Loo and behold!……..Mansi Choksi
In Satara, government officials catch public defecators with their pants down
Bulletin boards on the sleepy walls of village panchayat offices, rarely greeted with a glance, have started attracting a loyal audience in parts of Satara district over the last three years. That’s because boring pamphlets and notices have been plucked out to make way for a daily dose of toilet humour with unsavoury photographs of half-naked rich sugarcane farmers, businessmen and other villagers easing themselves in the open.
The panchayat bulletin boards, one of the many innovative and potent weapons employed in the struggle for freedom from open defection under the Total Sanitation Campaign (TSC), brought so much embarrassment to the exposed that they almost immediately sanctioned a home toilet. “Our work was to generate demand, create willpower to get home toilets built after shattering myths about toilets being an unnecessary luxury,” says Tukaram Garale, deputy CEO (Village Panchayat) who oversees the implementation of the center-run TSC in Satara under the banner of Sampoorna Swacchata Abhiyan. “We used all the methods we could imagine,” he says.
That’s evident from the fact that apart from the usual awareness workshops for self-help groups and community documentary film screenings to spread the word about the financial and health benefits of home toilets, TSC officials came up with a range of ideas to take the pants off stubborn nonconformists. One of them was the Good Morning campaign which had TSC moles planting themselves in areas where people usually went to relieve themselves at the crack of dawn. “From 5am, we would start detaining those found defecating in the open,” says Hrishkesh Shilwant, a TSC official from the Gram Panchayat department. The arrests were made under Sections 115 and 117 of the Bombay Police Act, 1951, that makes it illegal to ‘ease oneself in public’ and imposes a fine up to Rs 100. “We collected almost Rs 8 lakh over three years,” he says.
In some villages like Targaon, school bands were made to play in front of homes that didn’t have toilets and in others, schoolchildren resorted to Gandhigiri and presented flowers to people found offloading in the open. Schoolchildren, the footsoldiers of the Swachha Dhoot campaign and trusted change agents, were even assigned five homes each. “Their job was to make adults realise how important toilets are,” says Shilwant.
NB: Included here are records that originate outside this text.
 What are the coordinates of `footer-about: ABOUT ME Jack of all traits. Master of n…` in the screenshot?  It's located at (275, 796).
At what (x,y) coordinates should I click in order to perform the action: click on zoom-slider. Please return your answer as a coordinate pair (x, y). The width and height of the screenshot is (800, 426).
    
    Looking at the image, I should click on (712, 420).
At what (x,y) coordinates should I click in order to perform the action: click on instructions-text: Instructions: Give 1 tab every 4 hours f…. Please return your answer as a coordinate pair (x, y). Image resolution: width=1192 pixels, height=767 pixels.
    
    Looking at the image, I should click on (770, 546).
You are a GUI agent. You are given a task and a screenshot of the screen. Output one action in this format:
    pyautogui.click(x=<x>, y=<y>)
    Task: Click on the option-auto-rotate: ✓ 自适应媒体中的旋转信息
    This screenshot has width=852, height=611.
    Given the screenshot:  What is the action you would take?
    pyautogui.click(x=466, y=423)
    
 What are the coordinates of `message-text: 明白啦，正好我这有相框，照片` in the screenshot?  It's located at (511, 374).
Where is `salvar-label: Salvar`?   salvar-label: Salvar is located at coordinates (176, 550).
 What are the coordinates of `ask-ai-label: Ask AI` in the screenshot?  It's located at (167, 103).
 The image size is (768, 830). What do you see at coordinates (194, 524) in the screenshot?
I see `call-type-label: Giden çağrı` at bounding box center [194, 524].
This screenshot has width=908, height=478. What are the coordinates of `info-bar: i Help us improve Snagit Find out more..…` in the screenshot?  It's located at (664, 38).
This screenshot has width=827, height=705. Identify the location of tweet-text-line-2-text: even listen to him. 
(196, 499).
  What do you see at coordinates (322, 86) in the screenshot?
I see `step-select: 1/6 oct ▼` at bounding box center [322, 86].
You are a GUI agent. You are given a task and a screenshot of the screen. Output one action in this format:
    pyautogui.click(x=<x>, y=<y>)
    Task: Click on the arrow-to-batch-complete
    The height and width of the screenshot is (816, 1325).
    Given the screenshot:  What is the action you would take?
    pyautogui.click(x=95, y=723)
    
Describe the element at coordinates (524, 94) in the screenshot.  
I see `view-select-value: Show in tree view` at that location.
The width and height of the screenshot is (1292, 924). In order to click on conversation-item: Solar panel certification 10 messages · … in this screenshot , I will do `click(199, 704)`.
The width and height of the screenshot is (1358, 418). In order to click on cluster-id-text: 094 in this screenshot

Some gram panchayats in Karad block even passed resolutions to withhold documents and certificates from families which did not construct loos. For those who still didn’t budge, the panchayats decided to plug the supply of ration from PDS shops. “The pressure worked well,” Shilwant says. “But then there were those who used to defecate in the open despite having a toilet. Our teams would use flashlights to expose them and start using whistles to shame them,” he says.
The gram panchayats even rewarded those who convinced others to build a toilet by paying them Rs 50 as incentive for each person converted. “It wasn’t about financial difficulties. People in the village had televisions and motorcycles but no toilets,” says Garale. “We trained masons and convinced people to construct soak-pit toilets that require an investment of only a few thousands and don’t need much water or space.”
Women, says Garale, played a major role in the campaign. While in some villages, girls decided to demand toilets on Raksha Bandhan, the women’s panchayats in Jaoli and Mahableshwar blocks resolved to collectively reject marriage proposals from homes that didn’t have toilets. But the most successful campaign, claims Shilwant, has been the rath yatra that had officials tour the entire district over 20 days on a chariot. “`You know how L K Advani had done, just like that,” chips in another TSC official Ganesh Chauhan.
Yusuf Kabir, wash officer from UNICEF India, says that Maharashtra is a pioneer state in implementing the TSC based on innovative Information Education and Communication models, and Satara is the one of the leading districts on that front. The efforts have culminated in 1,331 Satara villages becoming free from open defection and being awarded the Nirmal Gram Puraskar by the central ministry of rural development.